◆ Dados fornecidos
------------

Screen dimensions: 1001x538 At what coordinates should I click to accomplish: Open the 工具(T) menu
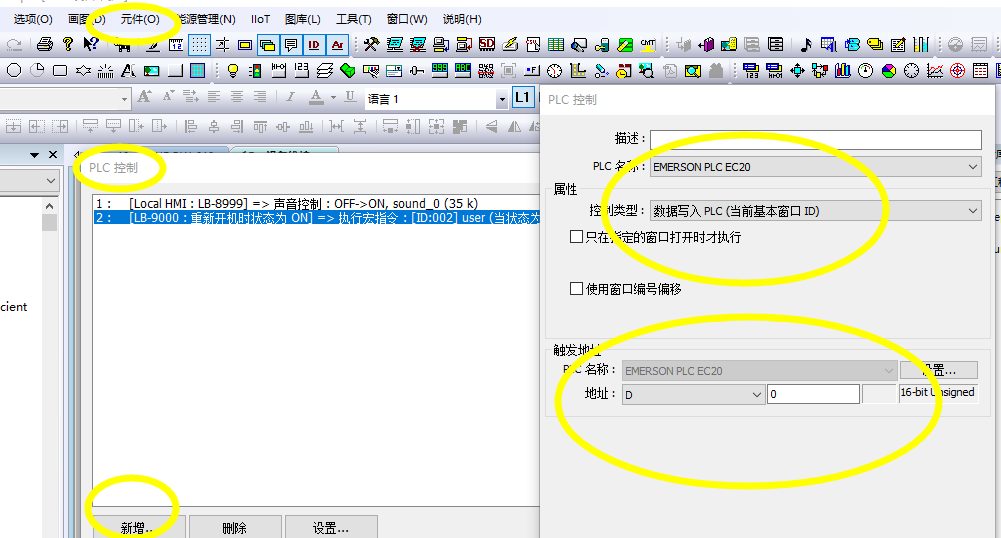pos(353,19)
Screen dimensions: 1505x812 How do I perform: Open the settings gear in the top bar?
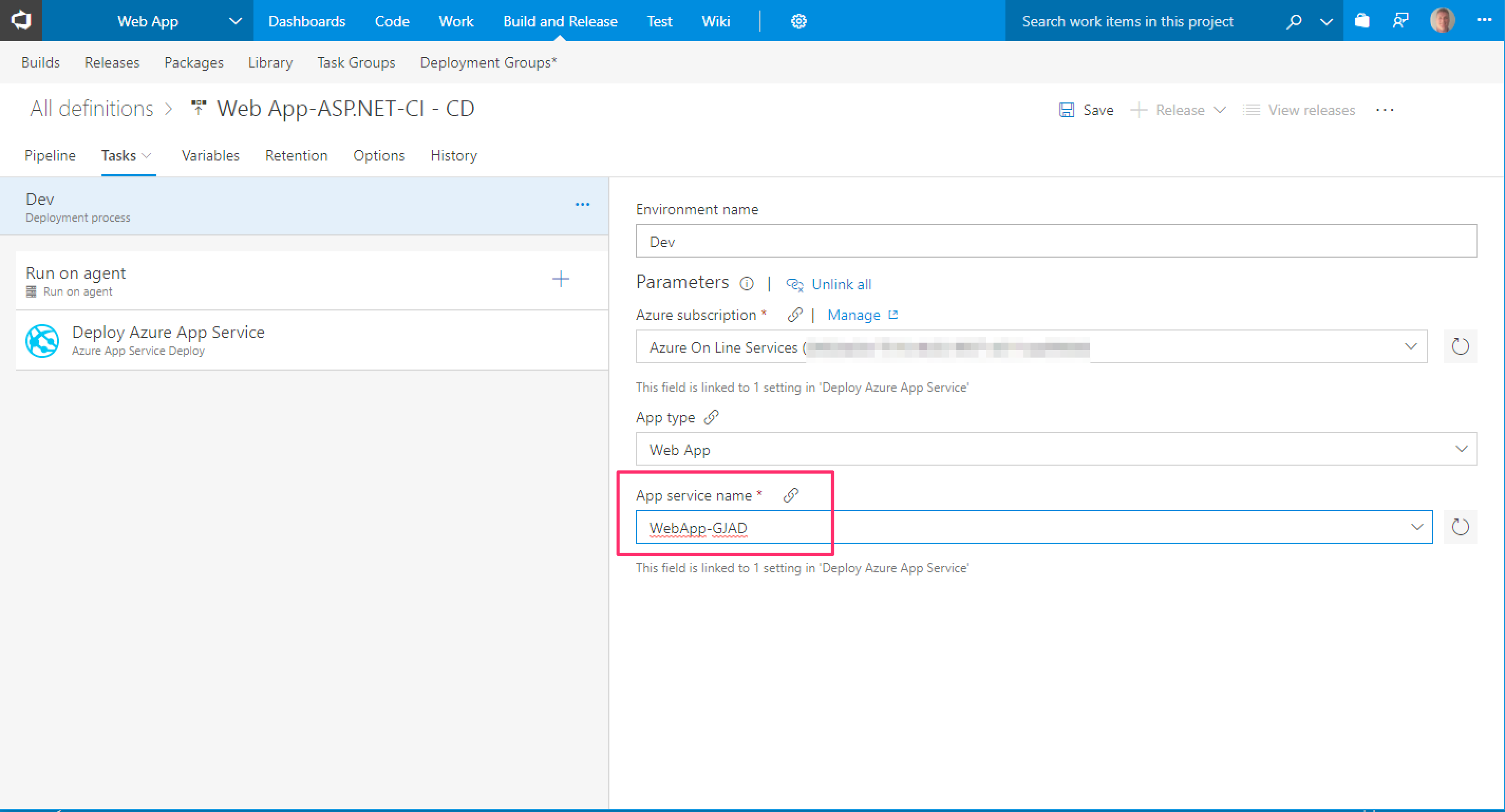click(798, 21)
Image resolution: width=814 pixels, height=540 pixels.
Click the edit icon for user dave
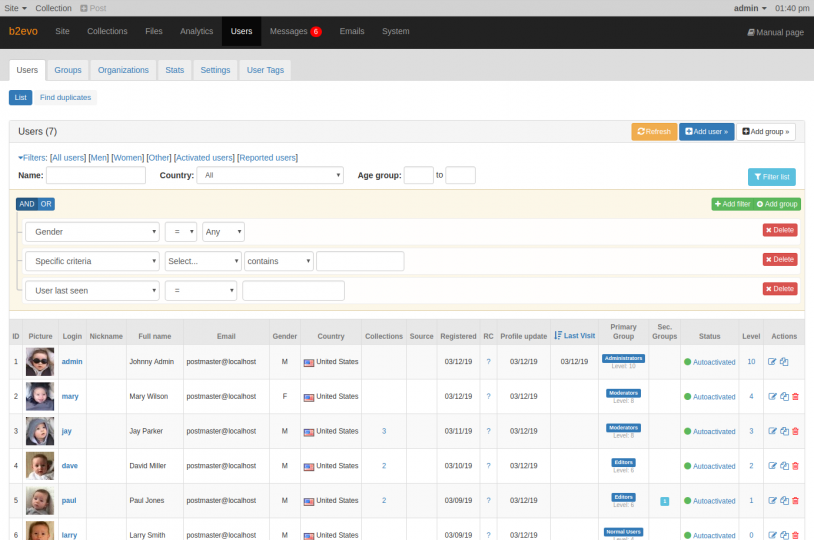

------------

Disponha todas as linhas do material acima em uma lista numerada, sem as linhas em branco. Deixe as imagens fora da resposta.

◆ Resposta do exercício
1. Screen dimensions: 1001x538 At what coordinates should I click to accomplish: Open the 工具(T) menu
2. pos(353,19)
3. Screen dimensions: 1505x812 How do I perform: Open the settings gear in the top bar?
4. click(798, 21)
5. Image resolution: width=814 pixels, height=540 pixels.
6. Click the edit icon for user dave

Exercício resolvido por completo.